There are plenty of stops along the way if your draft
is 5 or less.
In addition to Cedar Key, it is possible to hide from weather at Crystal River if you are careful of the tides.
Steinhatchee can be done with 5' if you make sure you don't come in on a negative tide, which are not uncommon. If you ground there, it won't be mud or sand.
There are floating slips available there, but that is about all.
It is possible to daysail from Tarpons Springs to Cedar Key (anchor), to Steinhatchee (slip), to Carabelle (either), then go inside all the way to your destination
The NE Gulf of Mexico
is not a place to be caught by a strong front. If you chance weather there, have a very stout boat.
No matter what size the seas are there, they will remain on a 5-7 second period, and be shaped like a giant chop, not round like waves.
Look at the history
from the buoy at Middle Ground, and you'll see what I mean.
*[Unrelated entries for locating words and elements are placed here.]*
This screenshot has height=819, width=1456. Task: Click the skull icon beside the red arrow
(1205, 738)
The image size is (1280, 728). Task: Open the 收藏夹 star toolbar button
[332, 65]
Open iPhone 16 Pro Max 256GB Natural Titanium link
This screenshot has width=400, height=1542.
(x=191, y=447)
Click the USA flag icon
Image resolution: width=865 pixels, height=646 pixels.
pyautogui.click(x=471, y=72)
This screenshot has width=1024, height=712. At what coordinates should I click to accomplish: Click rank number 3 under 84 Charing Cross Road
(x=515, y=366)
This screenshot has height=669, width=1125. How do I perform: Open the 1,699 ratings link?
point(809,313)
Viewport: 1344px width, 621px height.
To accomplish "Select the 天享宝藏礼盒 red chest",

The only of the above I have not personally visited is Crystal River, but I know plenty who have. None of the above are "cruising destinations" with lots to do, but they all beat 12-18 hours in a giant confused chop washing
machine. Been there done that, and won't do it again. I have made that run many times, both the "rim route" and straight across, and have learned to be patient and wait for the right window, or shorten the runs to the available window.
If you are BoatUS or SeaTow, call their operators in the area and avail yourself of their local knowledge. Beware of shrimpers steering
crazy courses, they are following a depth
contour, and often the autopilot
waypoints while everyone is on deck
fishing. You have to watch for them, as they will never know you are there.
Wait until April, and consider making hops as weather allows.